Bleeding control kit donated to county

From left: Dep. Janniel DeJesus, Commissioner Betsy Arnold, Chief Dep. Jon Record, Sheriff Lance Benedict, Dep. Kathryn Stanziale, Dep. Dalton Cavanaugh and Kathryn Bommer, Geisinger Trauma Educator and Outreach Educator.

Susquehanna County Sheriff Lance Benedict accepted a public access bleeding control kit that will be installed in the county courthouse.

The kit was presented by Kathryn Bommer, Geisinger Trauma Educator and Outreach Coordinator, on Thursday, Jan. 31, and came at no cost to the county, courtesy of a Geisinger Foundation Grant.

Bommer has headed up trainings, including bleed control, for the county sheriff’s and probation department, as well as Game Commission Officers and local law enforcement personnel.

She covers a six county area and has provided trainings for schools, churches, and government offices since October 2016.

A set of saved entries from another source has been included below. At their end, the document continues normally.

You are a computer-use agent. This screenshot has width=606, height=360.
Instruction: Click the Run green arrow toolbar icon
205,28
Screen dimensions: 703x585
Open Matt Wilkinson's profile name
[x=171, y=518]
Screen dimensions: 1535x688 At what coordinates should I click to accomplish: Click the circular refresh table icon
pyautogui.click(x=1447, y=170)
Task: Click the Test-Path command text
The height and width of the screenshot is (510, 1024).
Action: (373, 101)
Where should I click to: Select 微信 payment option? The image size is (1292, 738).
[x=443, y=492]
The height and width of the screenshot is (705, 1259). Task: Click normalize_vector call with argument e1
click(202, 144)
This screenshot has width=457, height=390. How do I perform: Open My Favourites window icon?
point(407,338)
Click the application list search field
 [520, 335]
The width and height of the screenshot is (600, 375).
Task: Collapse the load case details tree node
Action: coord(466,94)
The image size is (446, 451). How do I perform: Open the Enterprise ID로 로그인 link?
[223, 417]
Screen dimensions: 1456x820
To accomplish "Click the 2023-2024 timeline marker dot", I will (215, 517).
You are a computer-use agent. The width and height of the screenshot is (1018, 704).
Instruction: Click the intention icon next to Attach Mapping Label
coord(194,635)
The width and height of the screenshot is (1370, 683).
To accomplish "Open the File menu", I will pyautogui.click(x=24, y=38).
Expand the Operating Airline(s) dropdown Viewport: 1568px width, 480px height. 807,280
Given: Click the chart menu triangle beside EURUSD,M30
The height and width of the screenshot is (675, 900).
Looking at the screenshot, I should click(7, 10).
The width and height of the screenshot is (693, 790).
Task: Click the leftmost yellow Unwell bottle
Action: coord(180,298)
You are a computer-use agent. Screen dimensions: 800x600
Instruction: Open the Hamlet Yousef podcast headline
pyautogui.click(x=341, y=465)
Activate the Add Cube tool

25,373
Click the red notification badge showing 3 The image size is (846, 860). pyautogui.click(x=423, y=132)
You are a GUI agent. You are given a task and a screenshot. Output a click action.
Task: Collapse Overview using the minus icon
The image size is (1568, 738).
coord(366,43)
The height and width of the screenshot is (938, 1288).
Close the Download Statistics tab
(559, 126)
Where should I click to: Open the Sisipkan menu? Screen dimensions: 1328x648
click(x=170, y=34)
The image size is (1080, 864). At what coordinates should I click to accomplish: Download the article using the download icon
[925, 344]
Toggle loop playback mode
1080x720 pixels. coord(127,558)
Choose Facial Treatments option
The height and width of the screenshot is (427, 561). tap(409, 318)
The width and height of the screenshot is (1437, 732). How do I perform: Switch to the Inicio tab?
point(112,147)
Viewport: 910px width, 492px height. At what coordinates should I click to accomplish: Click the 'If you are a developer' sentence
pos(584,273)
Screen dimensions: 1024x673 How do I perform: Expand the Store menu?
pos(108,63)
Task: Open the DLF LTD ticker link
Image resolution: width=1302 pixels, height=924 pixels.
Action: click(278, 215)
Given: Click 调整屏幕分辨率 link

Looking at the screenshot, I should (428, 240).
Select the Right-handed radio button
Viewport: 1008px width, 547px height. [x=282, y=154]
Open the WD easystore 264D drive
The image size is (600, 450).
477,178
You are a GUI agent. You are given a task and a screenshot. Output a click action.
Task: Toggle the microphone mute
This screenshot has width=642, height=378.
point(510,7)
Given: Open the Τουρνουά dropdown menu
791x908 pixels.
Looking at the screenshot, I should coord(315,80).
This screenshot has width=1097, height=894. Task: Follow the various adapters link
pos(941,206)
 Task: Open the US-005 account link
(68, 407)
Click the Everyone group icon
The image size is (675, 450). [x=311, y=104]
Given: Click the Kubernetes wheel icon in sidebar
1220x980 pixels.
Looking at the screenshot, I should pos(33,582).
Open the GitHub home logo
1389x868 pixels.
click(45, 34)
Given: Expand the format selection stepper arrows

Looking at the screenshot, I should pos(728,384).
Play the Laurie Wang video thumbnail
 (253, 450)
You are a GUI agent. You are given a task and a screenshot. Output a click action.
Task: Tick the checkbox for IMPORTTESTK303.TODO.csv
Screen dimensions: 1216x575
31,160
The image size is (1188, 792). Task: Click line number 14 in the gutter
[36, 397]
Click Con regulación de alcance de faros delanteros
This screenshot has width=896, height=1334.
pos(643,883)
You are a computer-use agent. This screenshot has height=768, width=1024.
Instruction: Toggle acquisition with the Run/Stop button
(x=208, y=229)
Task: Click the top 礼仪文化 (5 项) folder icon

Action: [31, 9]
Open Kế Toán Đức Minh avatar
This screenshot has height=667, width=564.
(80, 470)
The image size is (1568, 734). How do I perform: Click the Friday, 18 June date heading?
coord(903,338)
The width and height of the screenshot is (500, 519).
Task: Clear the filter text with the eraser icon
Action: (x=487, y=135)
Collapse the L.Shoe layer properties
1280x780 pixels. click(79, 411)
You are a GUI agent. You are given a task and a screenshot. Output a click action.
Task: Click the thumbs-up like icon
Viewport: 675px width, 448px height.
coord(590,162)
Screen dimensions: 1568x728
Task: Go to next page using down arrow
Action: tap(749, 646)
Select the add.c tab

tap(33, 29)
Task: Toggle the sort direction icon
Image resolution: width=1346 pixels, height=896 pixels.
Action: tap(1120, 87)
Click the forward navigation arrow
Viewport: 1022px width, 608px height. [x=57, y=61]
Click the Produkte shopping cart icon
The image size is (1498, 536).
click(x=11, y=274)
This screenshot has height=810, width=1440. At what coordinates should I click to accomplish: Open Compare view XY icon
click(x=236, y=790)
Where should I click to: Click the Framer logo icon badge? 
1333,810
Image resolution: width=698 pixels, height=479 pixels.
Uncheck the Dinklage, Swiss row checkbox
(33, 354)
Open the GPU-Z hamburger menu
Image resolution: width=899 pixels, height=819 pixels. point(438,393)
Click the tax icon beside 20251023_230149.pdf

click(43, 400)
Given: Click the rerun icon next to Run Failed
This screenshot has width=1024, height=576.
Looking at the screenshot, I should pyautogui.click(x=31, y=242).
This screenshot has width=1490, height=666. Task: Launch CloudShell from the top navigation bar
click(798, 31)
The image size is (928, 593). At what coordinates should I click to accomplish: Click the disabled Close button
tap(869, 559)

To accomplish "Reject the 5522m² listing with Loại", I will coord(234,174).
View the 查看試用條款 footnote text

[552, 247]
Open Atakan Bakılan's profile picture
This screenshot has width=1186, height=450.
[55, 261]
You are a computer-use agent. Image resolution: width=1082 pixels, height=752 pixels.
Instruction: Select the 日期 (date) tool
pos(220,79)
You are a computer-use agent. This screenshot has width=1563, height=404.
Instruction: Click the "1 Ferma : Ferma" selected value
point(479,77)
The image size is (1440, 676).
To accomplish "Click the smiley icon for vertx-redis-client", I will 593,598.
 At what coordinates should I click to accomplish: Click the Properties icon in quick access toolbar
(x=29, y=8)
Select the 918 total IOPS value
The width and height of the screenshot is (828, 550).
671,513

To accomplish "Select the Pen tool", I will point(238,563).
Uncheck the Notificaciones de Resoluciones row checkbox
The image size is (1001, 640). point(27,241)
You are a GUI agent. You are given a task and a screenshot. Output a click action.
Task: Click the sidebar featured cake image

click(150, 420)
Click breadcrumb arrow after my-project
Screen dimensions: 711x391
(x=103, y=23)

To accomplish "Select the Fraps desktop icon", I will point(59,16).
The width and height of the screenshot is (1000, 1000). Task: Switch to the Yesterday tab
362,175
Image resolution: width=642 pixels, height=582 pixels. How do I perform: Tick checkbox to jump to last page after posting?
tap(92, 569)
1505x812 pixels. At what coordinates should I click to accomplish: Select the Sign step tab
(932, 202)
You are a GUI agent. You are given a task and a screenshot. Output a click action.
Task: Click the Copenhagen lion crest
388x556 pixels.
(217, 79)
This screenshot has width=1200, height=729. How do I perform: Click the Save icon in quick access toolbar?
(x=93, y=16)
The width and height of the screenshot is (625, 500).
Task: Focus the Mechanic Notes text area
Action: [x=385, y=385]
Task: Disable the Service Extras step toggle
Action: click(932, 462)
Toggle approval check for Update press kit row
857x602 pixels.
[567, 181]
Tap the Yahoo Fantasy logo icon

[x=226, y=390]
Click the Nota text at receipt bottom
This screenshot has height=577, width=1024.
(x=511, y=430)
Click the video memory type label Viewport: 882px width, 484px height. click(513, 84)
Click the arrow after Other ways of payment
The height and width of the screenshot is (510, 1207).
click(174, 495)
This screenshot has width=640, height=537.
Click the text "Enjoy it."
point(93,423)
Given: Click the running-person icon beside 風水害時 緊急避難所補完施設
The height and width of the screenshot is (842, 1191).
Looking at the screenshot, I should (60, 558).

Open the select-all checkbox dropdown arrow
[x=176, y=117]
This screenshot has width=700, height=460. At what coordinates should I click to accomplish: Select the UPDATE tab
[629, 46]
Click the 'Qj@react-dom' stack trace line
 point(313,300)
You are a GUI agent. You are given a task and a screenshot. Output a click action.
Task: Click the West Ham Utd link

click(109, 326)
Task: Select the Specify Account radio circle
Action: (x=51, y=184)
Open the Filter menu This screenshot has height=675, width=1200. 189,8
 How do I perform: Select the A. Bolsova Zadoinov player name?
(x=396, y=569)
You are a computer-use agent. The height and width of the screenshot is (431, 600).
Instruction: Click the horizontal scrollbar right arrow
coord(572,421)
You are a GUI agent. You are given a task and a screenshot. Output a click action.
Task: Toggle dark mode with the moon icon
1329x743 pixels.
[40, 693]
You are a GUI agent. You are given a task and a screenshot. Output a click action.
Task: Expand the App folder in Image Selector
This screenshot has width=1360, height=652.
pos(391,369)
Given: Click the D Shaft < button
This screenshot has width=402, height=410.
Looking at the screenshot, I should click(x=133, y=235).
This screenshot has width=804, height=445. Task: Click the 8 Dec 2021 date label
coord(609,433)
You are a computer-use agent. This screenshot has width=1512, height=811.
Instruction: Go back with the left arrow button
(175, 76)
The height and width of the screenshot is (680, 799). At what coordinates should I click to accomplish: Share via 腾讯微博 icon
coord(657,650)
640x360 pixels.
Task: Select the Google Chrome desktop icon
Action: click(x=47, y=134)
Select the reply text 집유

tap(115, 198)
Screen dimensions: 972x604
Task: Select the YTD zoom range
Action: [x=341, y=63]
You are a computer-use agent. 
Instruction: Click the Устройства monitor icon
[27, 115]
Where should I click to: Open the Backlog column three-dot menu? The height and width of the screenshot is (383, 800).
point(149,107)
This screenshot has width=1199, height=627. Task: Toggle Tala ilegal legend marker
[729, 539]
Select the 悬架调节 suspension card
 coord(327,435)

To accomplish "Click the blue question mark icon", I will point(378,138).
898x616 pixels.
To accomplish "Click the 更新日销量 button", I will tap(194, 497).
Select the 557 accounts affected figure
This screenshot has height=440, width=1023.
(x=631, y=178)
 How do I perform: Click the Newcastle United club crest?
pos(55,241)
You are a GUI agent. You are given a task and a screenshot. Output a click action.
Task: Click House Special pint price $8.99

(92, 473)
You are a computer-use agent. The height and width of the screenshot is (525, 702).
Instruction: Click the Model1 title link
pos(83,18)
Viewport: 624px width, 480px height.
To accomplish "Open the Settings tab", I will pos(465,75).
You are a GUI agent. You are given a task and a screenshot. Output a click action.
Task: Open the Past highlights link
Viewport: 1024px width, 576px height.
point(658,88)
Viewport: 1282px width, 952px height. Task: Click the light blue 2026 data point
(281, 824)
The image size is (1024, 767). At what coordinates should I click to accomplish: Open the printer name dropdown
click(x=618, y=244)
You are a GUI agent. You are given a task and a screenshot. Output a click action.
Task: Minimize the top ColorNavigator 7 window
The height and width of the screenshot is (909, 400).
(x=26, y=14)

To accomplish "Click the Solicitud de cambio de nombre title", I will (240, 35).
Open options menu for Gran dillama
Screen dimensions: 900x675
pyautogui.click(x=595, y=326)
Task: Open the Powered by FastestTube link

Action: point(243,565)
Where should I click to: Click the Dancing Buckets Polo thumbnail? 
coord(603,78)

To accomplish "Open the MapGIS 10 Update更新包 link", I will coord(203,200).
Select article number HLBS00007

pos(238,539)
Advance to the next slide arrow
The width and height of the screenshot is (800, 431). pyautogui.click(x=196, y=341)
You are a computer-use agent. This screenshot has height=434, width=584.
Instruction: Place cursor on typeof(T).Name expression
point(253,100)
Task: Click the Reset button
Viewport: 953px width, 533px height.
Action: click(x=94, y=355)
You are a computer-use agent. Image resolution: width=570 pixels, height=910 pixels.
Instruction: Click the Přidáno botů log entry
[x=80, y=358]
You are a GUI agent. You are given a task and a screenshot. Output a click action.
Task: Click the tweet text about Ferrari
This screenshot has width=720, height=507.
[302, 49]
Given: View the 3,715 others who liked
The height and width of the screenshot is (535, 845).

To date, she has trained close to 5,000 people on how to use the bleed control kit.

“Every year the number goes up,” Bommer said.

The effort to train more people to handle traumatic bleeding came out of Sandy Hook school shooting, Bommer explained. “It’s become the hop topic for public safety. It’s not an ‘if’ but a ‘when,;” she said.

Bommer also noted Geisinger offers a free Bleed Stop app for cellphone users. The app can walk a person through how to handle a bleeding injury for a person until medical help arrives on a scene.

The courthouse received a wall mounted kit. It contains a tourniquet, trauma dressings, compressed gauze, shears, gloves, an instruction card and a permanent marker.

The Mountain View School District also received two kits, Bommer said, one for the elementary and one for the high school.